Security configuration for the file system

To allow the OAM address space to access directories and files in the Unix file system hierarchy, the Security Server (RACF) or equivalent security product must be configured to provide both a Unix System Services group (with an associated group ID) and user (with an associated user ID) for the OAM started procedure. The following description assumes usage of the Security Server (RACF) and the examples assume the definition of the STARTED class which is the preferred method for assigning identities to started procedures such as the procedure that you use to start the OAM address space.
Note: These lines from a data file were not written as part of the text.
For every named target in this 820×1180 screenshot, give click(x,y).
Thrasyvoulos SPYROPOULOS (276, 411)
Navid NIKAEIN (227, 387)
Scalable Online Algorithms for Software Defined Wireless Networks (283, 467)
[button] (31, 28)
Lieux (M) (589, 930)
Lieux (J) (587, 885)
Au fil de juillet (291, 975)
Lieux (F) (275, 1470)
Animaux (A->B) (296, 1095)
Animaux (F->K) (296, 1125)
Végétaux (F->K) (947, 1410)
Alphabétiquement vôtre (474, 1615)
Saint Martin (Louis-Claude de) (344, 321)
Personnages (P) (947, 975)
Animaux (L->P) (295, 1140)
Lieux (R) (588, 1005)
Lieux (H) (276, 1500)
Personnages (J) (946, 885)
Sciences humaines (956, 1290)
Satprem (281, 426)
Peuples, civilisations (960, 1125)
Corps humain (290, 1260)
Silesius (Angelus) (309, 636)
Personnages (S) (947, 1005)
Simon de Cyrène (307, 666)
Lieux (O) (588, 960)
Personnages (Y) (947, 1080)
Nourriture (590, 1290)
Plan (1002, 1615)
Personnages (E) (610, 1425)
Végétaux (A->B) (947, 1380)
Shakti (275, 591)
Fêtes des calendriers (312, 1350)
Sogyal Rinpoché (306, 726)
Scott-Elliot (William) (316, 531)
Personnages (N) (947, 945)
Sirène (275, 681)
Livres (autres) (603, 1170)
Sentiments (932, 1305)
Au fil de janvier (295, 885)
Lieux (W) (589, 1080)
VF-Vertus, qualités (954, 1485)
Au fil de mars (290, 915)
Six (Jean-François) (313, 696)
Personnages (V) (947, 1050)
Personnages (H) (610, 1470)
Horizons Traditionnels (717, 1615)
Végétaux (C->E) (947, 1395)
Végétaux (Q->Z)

If you currently have a group and user defined for the OAM started procedure, you will need to review your configuration to ensure it meets the criteria identified below, but minimally the group and user may need to be altered; the description below will outline the steps required to configure the Security Server (RACF) for the OAM started procedure.

The group should:

Be unique and used only by OAM
Consist of a single user used only by OAM, where this single user is the owner of the group
Have an associated Unix System Services Group ID (GID) defined in the OMVS segment that is not assigned to any other group.

The user:

Should result in a definition with the PROTECTED attribute (accomplished by specifying the NOPASSWORD attribute).
Should have an associated Unix System Services User ID (UID) defined in the OMVS segment that is nonzero and not assigned to any other user.
Can optionally include limits for OAM usage of Unix System Services in the OMVS segment.
Must be connected to the unique group for OAM usage, be the only user connected to the group, and be the owner of the group.

The intent is that the user that is defined cannot be used to login to Unix System Services. Configuration for OAM within the Unix file system hierarchy will be performed by a superuser and after that point the OAM address space (by the OAM specific group and user) is the only entity that should have access to the directories and files containing OAM object data (other than a non-OAM backup mechanism, which typically relies upon superuser privileges to access directories and files and therefore membership in the OAM specific group is not required).

Complete the following steps:

Create or update the group specifically for OAM usage
Create or update the user specifically for OAM usage (optionally specify Unix System Services process level limits for PROCUSERMAX and FILEPROCMAX).
Connect the user to the group (if not already connected).
Create or update a resource profile to associate the name of the OAM started procedure with the OAM specific group and user

With this Security Server (RACF) configuration in place, when an operator starts OAM, the OAM procedure name is used to find a matching resource profile and the resource profile then provides the group and user to be associated with the OAM address space. This group and user (and associated group ID and user ID), as well as any optional process level Unix System Services limits defined for the user, will be applied to the OAM usage of Unix System Services. The group and user associated with the OAM address space will be displayed in message IEF695I.

Although a process level limit also exists to specify the CPU time that a process can use (MAXCPUTIME), this limit does not apply to the OAM address space. Instead, the OAM address space is defined by default in MVS as well as in the Program Properties Table (PPT) by member SCHEDxx of PARMLIB to be a system task that will not time out so no CPU time limit will be applied to the OAM usage of Unix System Services

Table 1 provides examples of the commands that can be used to complete the Security Server (RACF) configuration.

Table 1. Commands for completing the security configuration
Create	Update
Group
ADDGROUP oamgrp OMVS(GID(gid))	ALTGROUP oamgrp OMVS(GID(gid))
User
ADDUSER oam DFLTGRP(oamgrp) OWNER(oamgrp) NAME('OAM Address Space') NOPASSWORD OMVS(UID(uid))	ALTUSER oam OMVS(UID(uid))
or	or
ADDUSER oam DFLTGRP(oamgrp) OWNER(oamgrp) NAME('OAM Address Space') NOPASSWORD OMVS(UID(uid) FILEPROCMAX(fff) PROCUSERMAX(ppp))	ALTUSER oam OMVS(UID(uid) FILEPROCMAX(fff) PROCUSERMAX(ppp))
Connecting User to Group (only if DFLTGRP was not originally specified on ADDUSER)
CONNECT oam GROUP(oamgrp)
Resource Profile for the OAM started task (assumes user name is "OAM")
RDEFINE STARTED OAM.OAM STDATA(USER(=MEMBER) GROUP(oamgrp))	RALTER STARTED OAM.OAM STDATA(USER(=MEMBER) GROUP(oamgrp))
Activate Sharing of the Resource Profile
SETROPTS RACLIST(STARTED) REFRESH

Note: Although the Security Server (RACF) group and user can be different on each system within an OAMplex, the associated group ID in the OMVS segment must be the same on all systems in the OAMplex and the associated user ID in the OMVS segment must be the same on all systems in the OAMplex.